## What you are asked to do
Gather all lines from the material that contain "agent".

## Extracted entries
*** Begin section ***
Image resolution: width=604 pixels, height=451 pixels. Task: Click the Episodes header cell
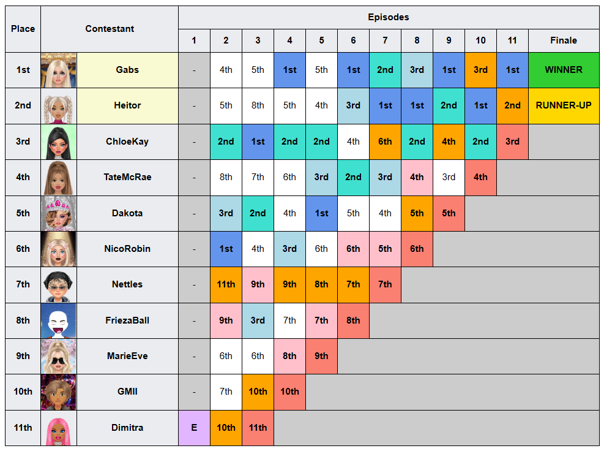pos(389,17)
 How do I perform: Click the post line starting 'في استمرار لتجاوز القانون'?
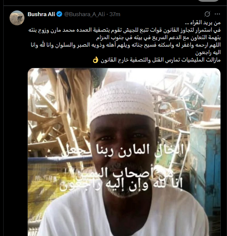click(x=124, y=30)
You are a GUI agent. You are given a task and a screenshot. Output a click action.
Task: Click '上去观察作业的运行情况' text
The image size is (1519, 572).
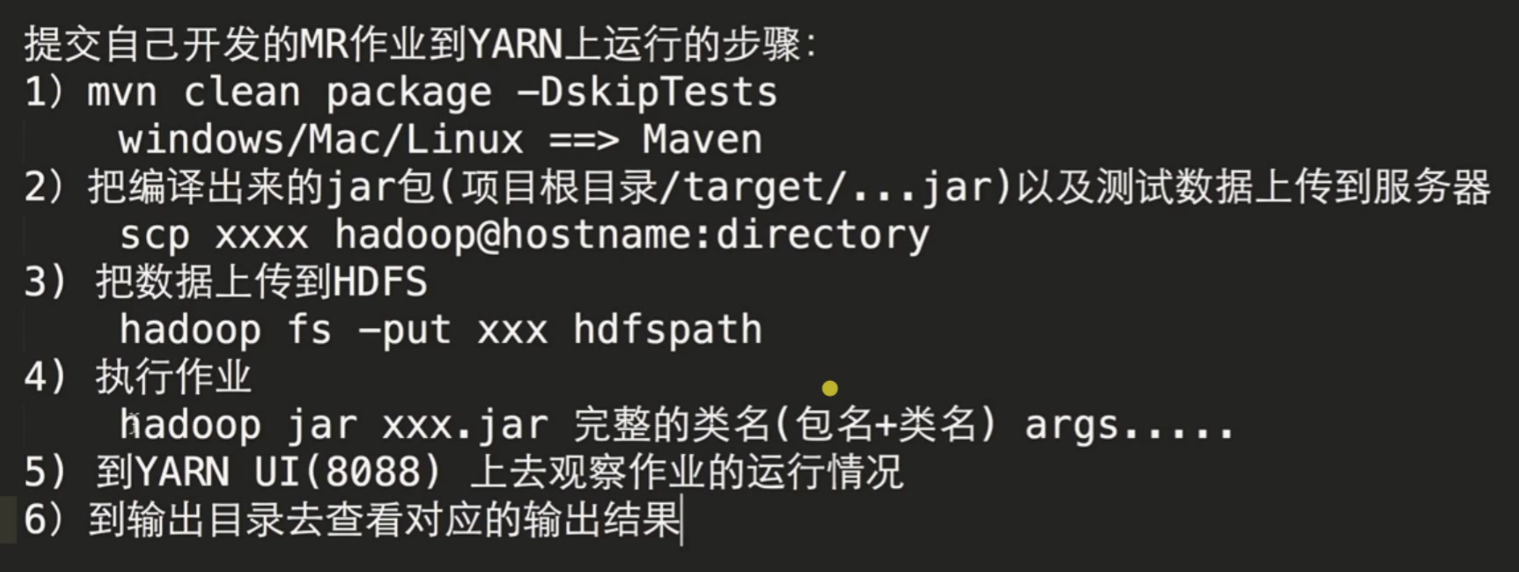click(688, 472)
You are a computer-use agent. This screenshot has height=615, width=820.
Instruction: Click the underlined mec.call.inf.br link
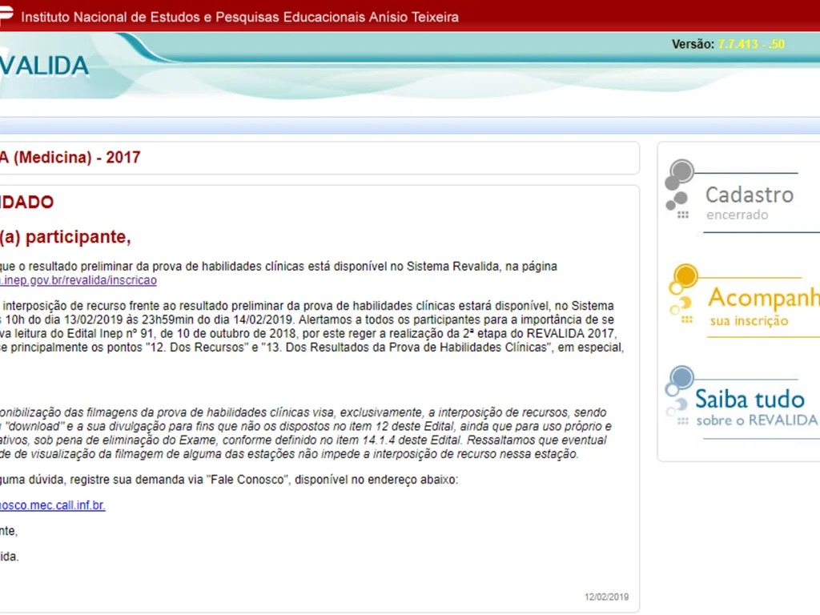[x=53, y=504]
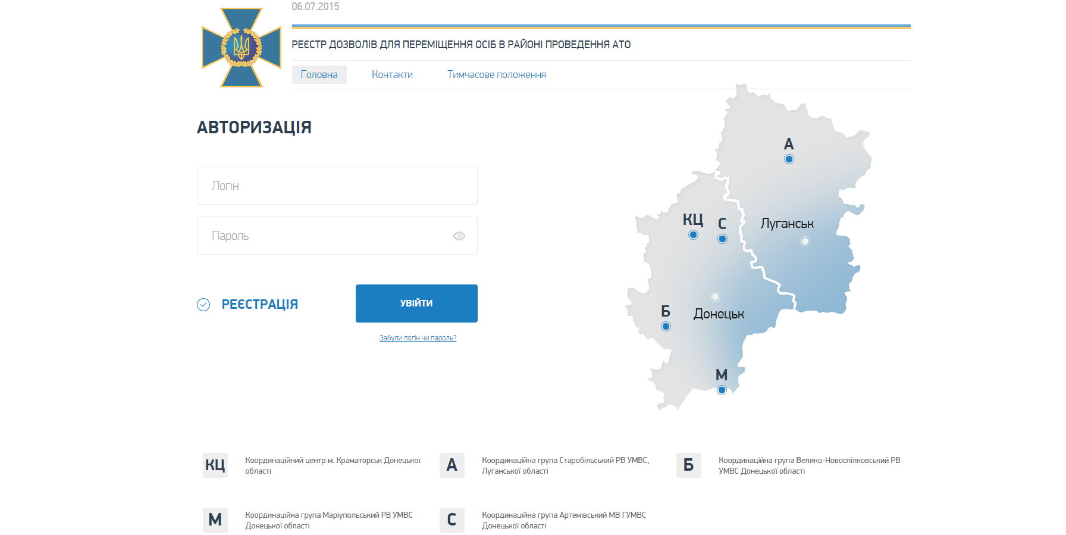Focus the Логін input field
The height and width of the screenshot is (535, 1066).
pos(337,186)
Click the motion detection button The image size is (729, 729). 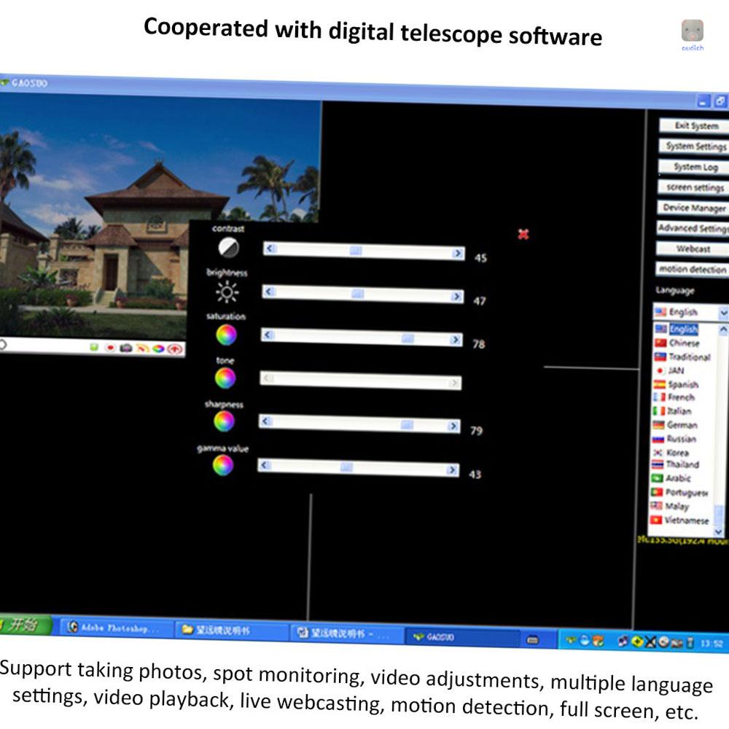692,269
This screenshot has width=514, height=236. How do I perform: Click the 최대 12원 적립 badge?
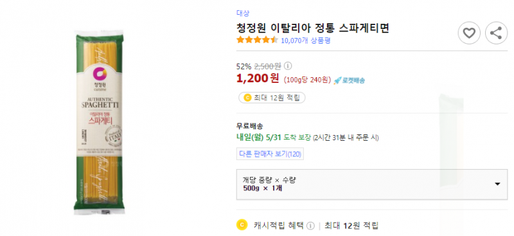pos(272,98)
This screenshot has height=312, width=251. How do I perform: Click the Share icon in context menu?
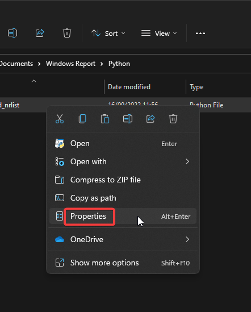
*** End section ***
## Written solution
You are a GUI agent. You are given a task and a screenshot. Output a click action.
You are a computer-use agent. This screenshot has height=615, width=820.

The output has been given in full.